Work required: Print every line of the data below word for word, leaving out the pictures.

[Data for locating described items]
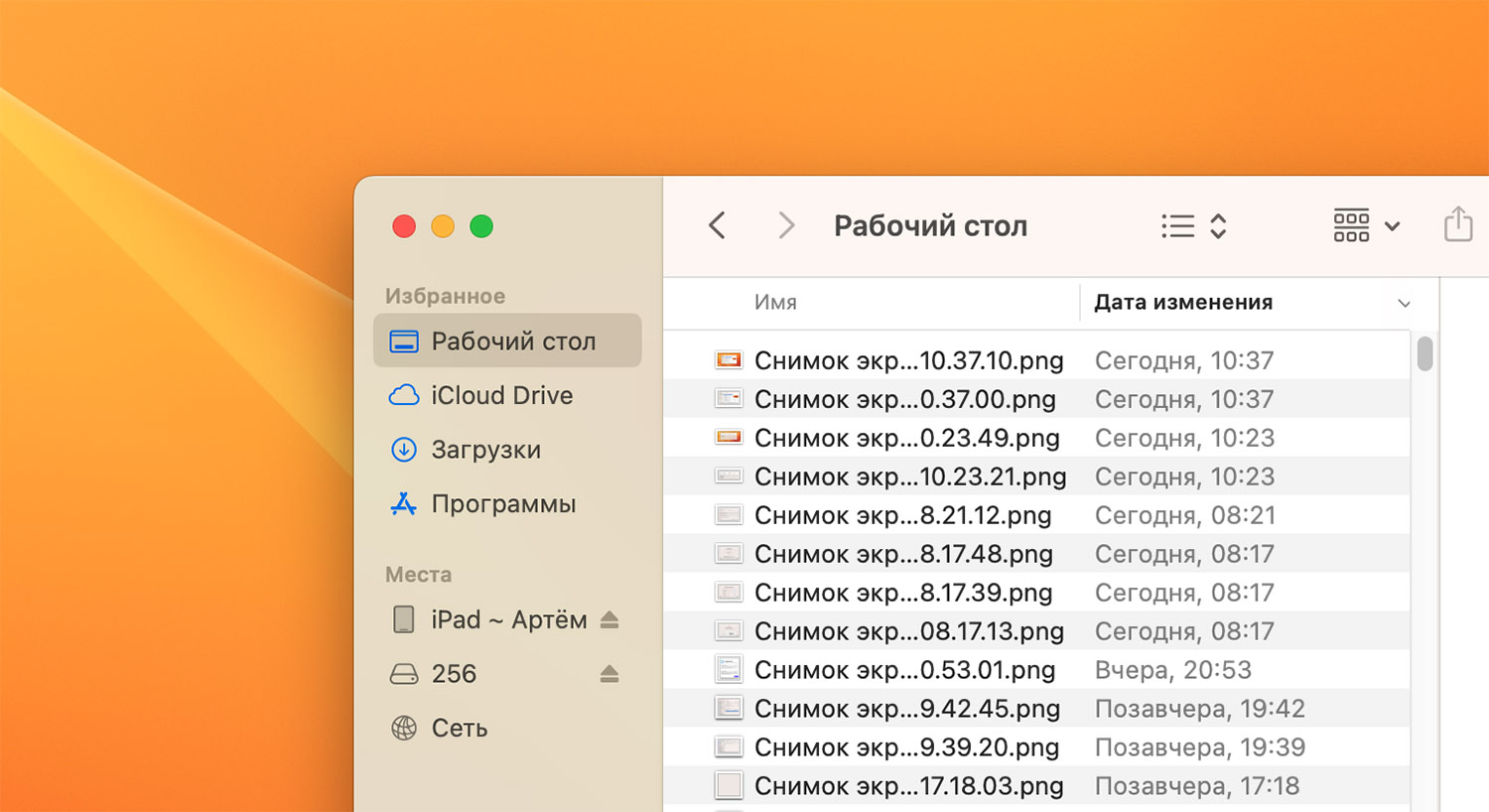
Task: Open the list view switcher
Action: (1194, 226)
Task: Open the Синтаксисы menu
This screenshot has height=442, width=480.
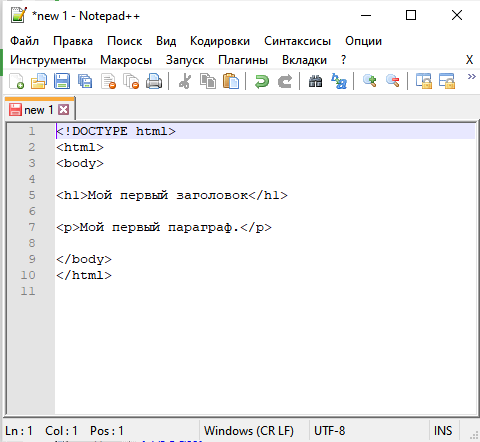Action: tap(297, 41)
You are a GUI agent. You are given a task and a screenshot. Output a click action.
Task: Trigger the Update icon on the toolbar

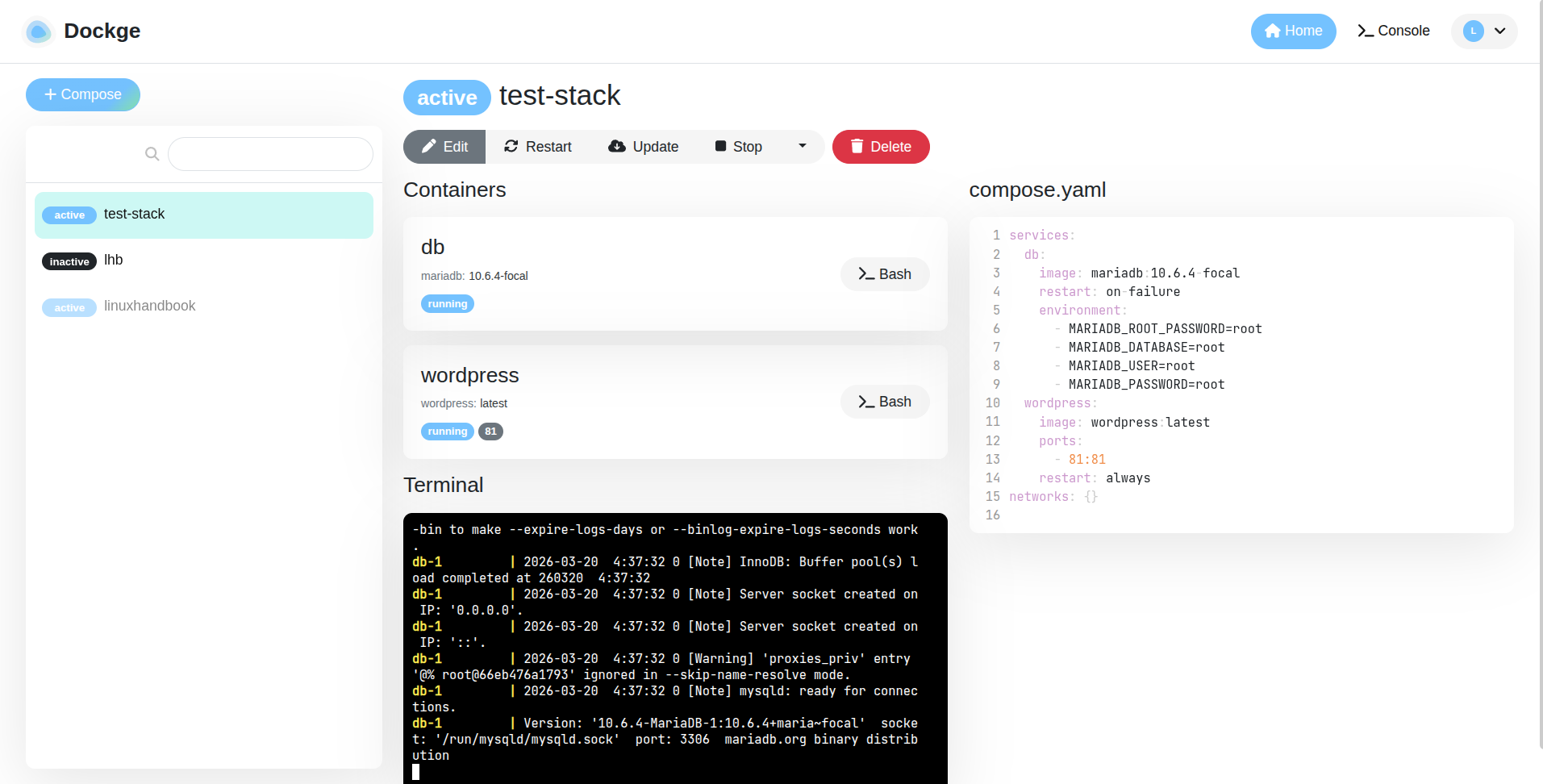pyautogui.click(x=618, y=146)
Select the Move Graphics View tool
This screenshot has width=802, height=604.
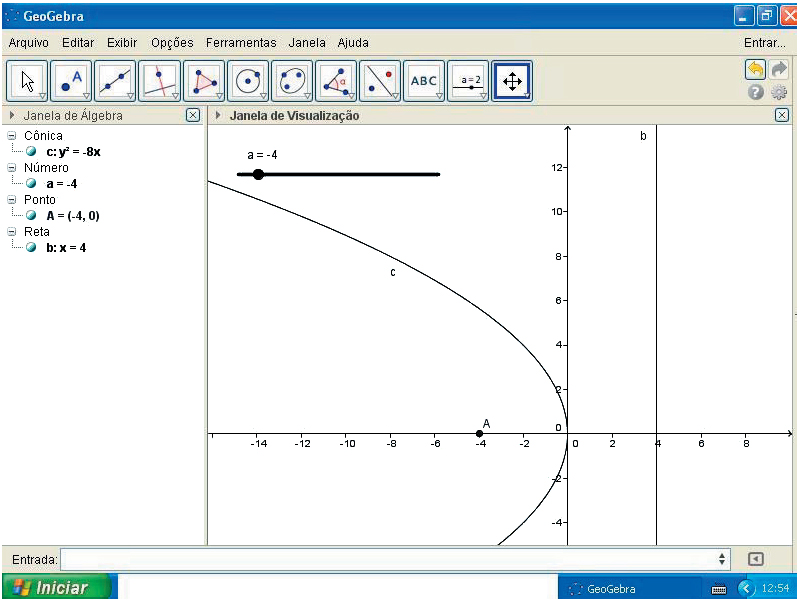pos(512,81)
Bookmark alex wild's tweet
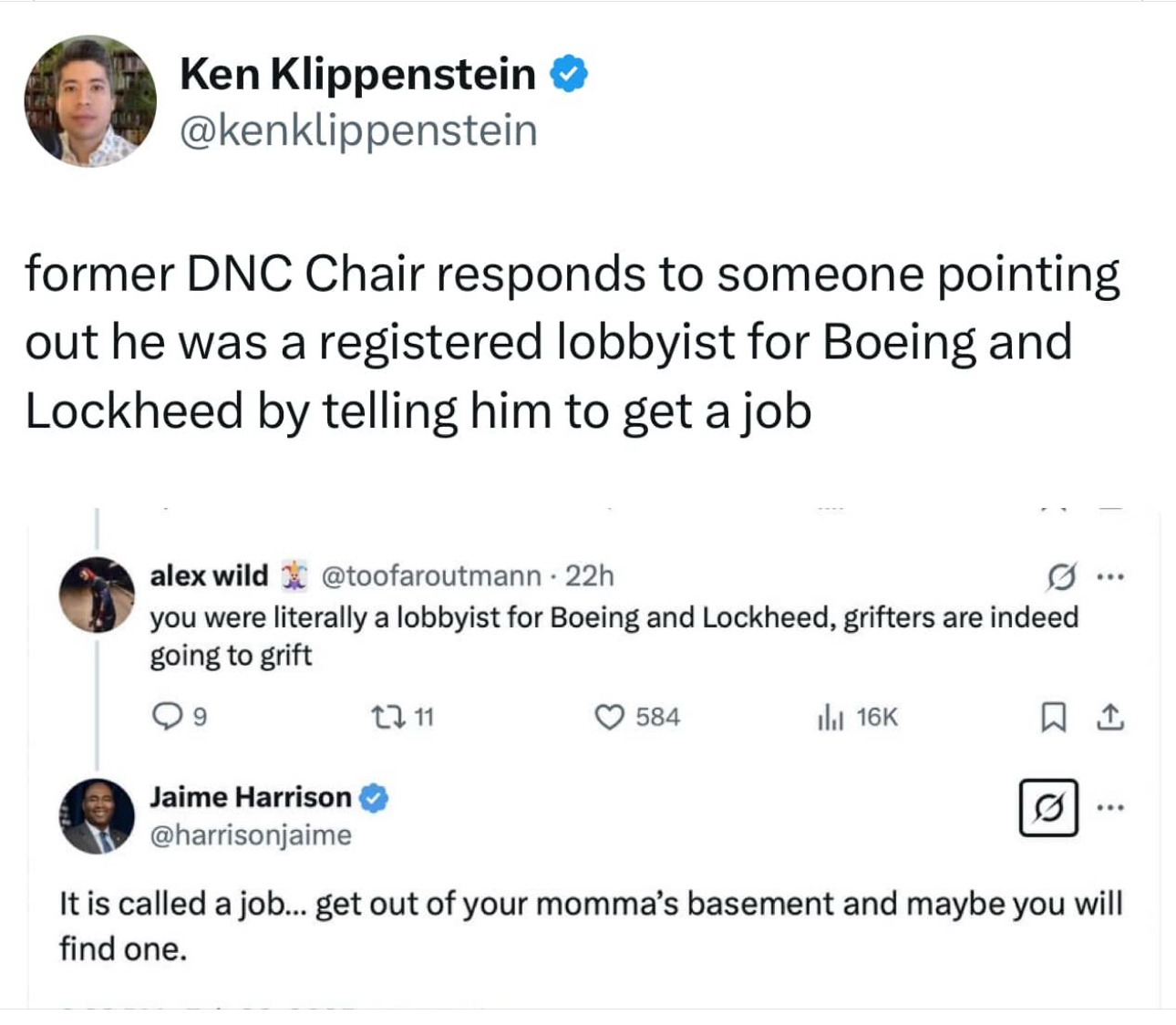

Solution for this exercise:
Task: Open the list view switcher
Action: (1194, 226)
Task: Open the Синтаксисы menu
This screenshot has height=442, width=480.
Action: tap(297, 41)
You are a GUI agent. You are given a task and a screenshot. Output a click action.
Task: Trigger the Update icon on the toolbar

pyautogui.click(x=618, y=146)
Select the Move Graphics View tool
This screenshot has width=802, height=604.
pos(512,81)
Bookmark alex wild's tweet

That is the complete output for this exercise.